Qu’on laisse les patrons s’autoréglementer. Sans quoi, s’exclame le sieur Gay-Lussac, « malheur au pays si jamais le gouvernement venait à s’immiscer dans les affaires de l’industrie ! » À Saint-Étienne, on se fait les champions de l’éthique : « Dans une question d’éducation, il convient de ne pas oublier que le travail aussi est moralisateur ! » Et il convient, pour nous, de ne pas oublier ça : qu’elles sont prêtes à tout, les firmes d’alors, avec leurs PDG, ces ancêtres du Medef, pour justifier le pire. Même à invoquer la « morale », oui, la morale ! Quand le petit Auguste Desplanques, « rattacheur chez Choquet, ayant voulu lacer son soulier, a les cheveux pris dans l’engrenage d’un métier. Il est littéralement scalpé », c’est affaire de morale. Quand Léon Verbrugt, 13 ans, épousseteur de lin, « à sept heures du soir, épuisé, s’est réfugié entre deux machines. On l’appelle, il se relève, mais la manche de son gilet est prise par un engrenage : tout l’avant-bras est déchiré », c’est affaire de morale. Quand Henriette Dautricourt, 14 ans, nettoie, sur ordre, une machine en marche, elle a « le bras entièrement dépouillé de sa chair ; on doit l’amputer », et la voilà manchote à l’aube de sa vie : c’est affaire de morale… Et chaque fois, bien sûr, la faute incombe au jeune ouvrier.
Pour leur dieu Profit, ils l’ont fait, sans rougir, durant un siècle.
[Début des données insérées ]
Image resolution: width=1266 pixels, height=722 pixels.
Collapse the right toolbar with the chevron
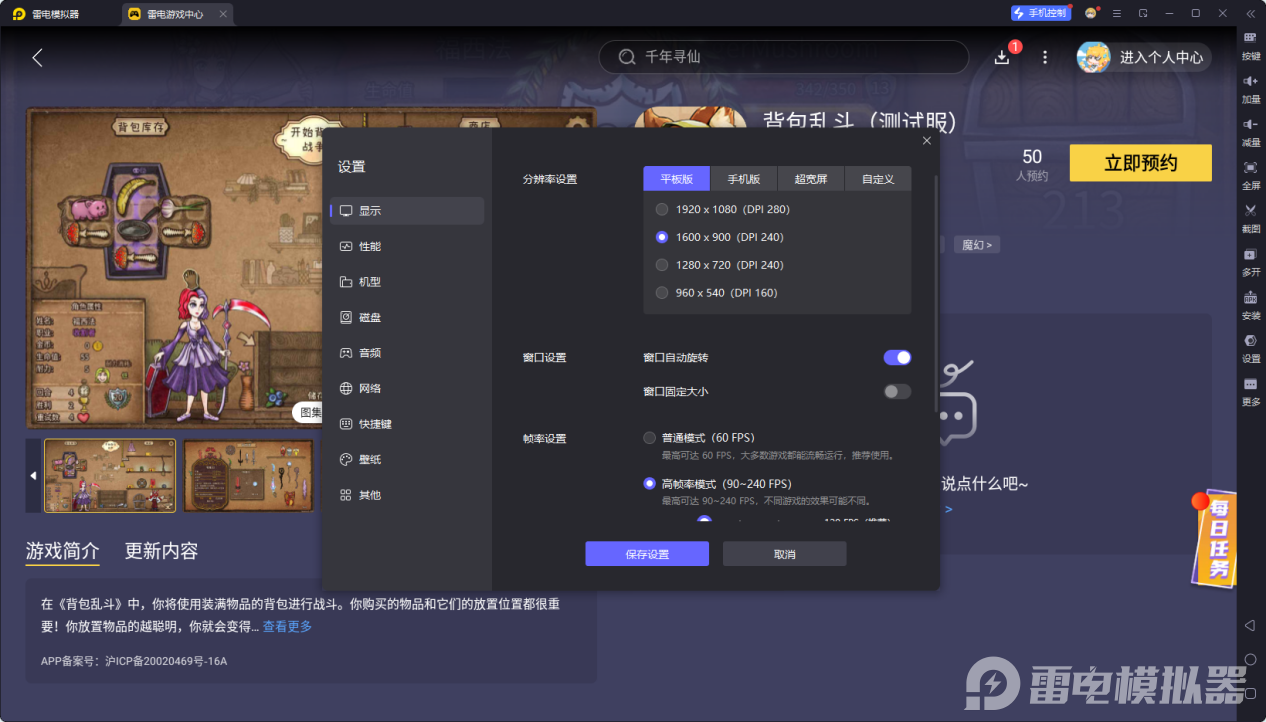point(1249,13)
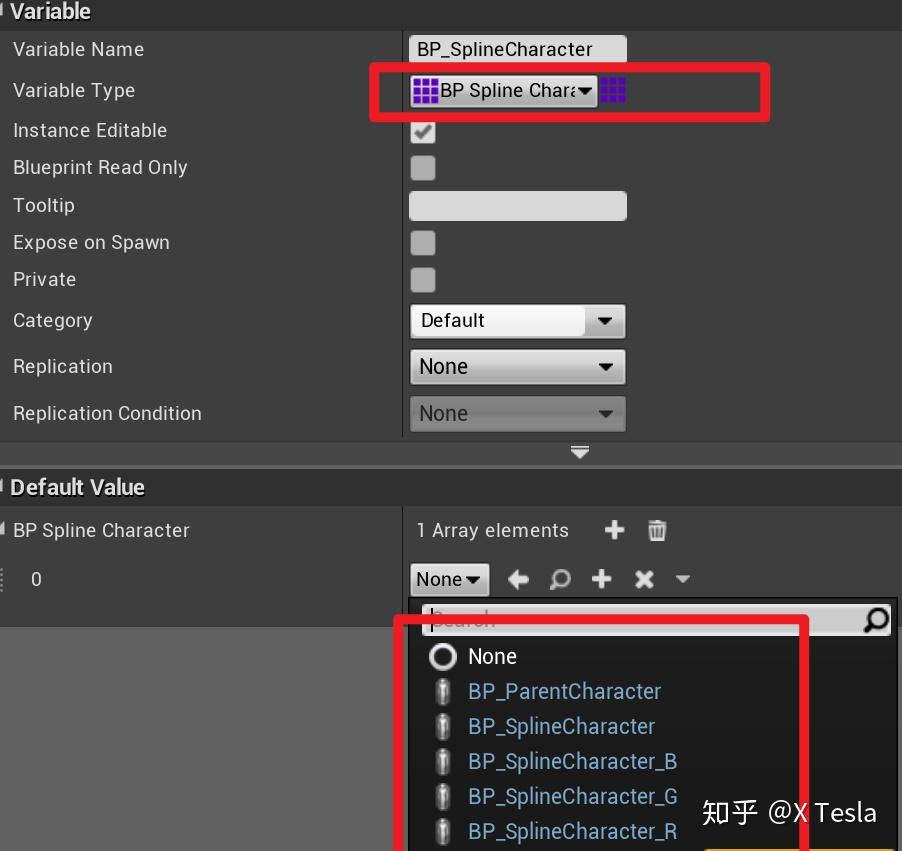Image resolution: width=902 pixels, height=851 pixels.
Task: Check the Private checkbox
Action: click(422, 280)
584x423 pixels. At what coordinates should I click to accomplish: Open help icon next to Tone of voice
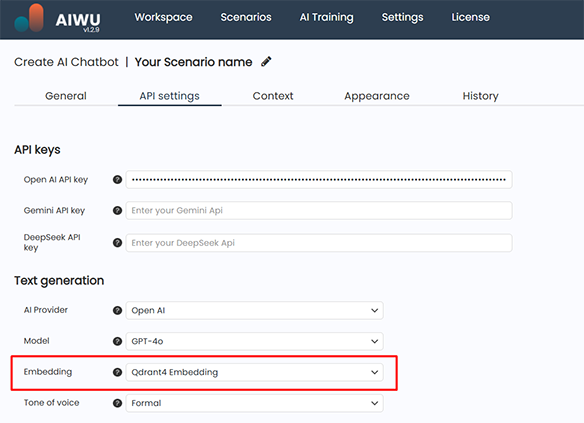[117, 403]
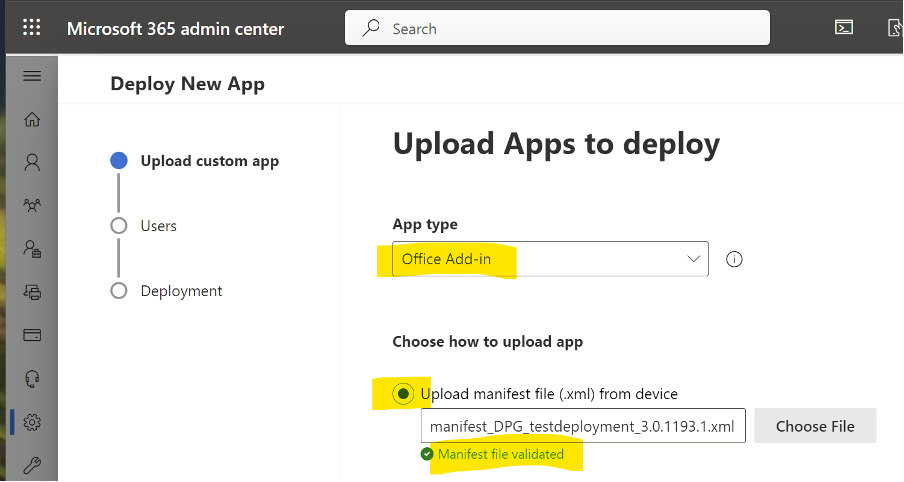Select Upload custom app step
This screenshot has height=482, width=904.
pyautogui.click(x=209, y=161)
Et un siècle plus tard, les mêmes, leurs descendants, hauts-de-forme et redingotes en moins, les Adidas, les Lee Cooper, les Nike, les Zara, ont exporté ce scandale loin de nos yeux, loin de nos lois, en Inde, en Indonésie, en Asie, « les anges dans un enfer ». Les mêmes, les mêmes qui, durant des siècles et des siècles, ont vendu leurs semblables, les ont écrasés, asservis, enchaînés à fond de cale.
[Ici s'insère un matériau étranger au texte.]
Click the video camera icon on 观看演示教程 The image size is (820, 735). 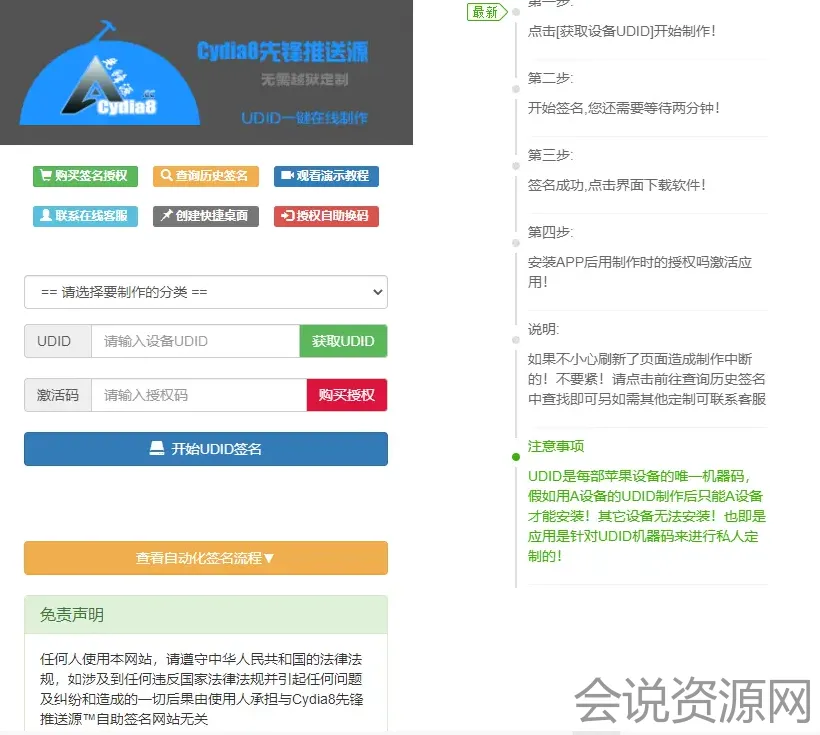click(287, 176)

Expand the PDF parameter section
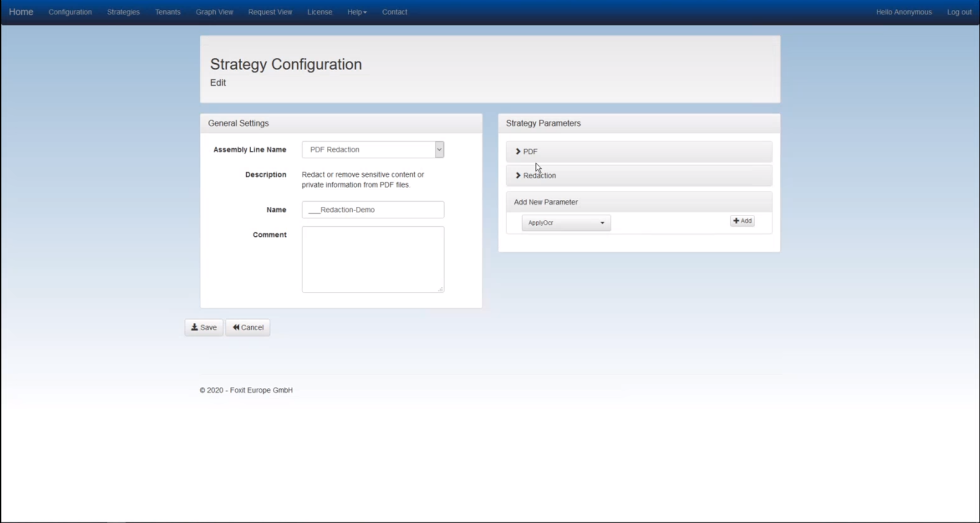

Toujours, auprès du roi ou du pape, dans les salons dorés, dans les parlements, se sont trouvés les sieurs Gay-Lussac, les députés Tallandier, les pairs Humblot-Conté du jour, pour justifier ces crimes, pour endormir les consciences, pour couvrir la soif d’or, la pure et simple soif d’or, avec de la « morale » et de l’« âme ». Je les ai entendues tout à l’heure, encore, salle Victor Hugo justement, ces voix. « Ah, l’environnement, c’est important », nous ont-ils assuré, avant de nous dorloter avec la « prise de conscience en cours », la « pédagogie à mettre en œuvre », les « petits gestes, même s’ils ne suffisent plus ».